A run of records
[Start]
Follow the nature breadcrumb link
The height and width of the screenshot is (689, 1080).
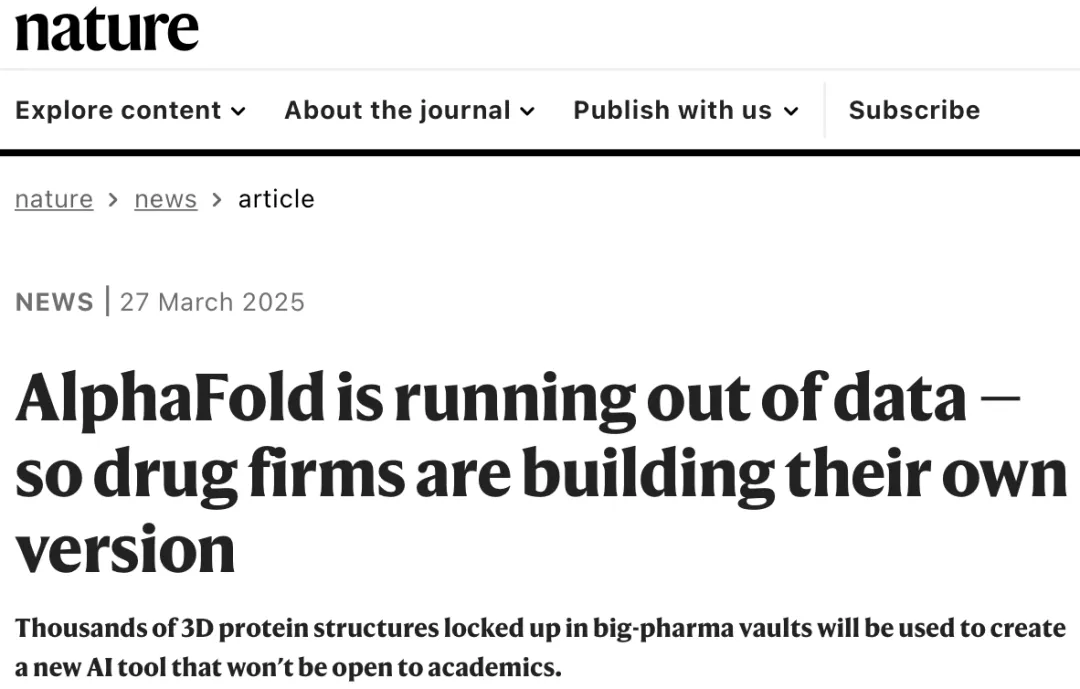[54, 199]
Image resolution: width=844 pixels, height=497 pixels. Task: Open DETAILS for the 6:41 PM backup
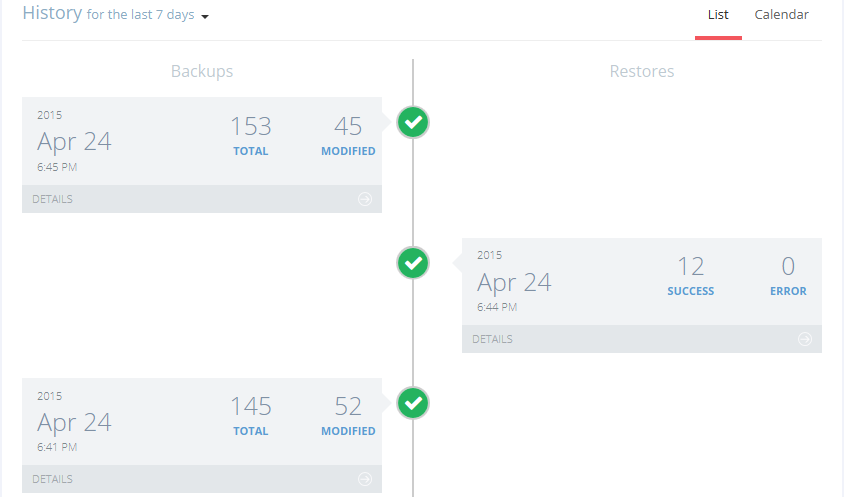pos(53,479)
[End]
SET TASK:
Select and copy each line of the records that contains the string "width". Uppercase and lowercase letters count as different.

REPLY:
The height and width of the screenshot is (689, 1080).
Image resolution: width=844 pixels, height=497 pixels. Task: Open DETAILS for the 6:41 PM backup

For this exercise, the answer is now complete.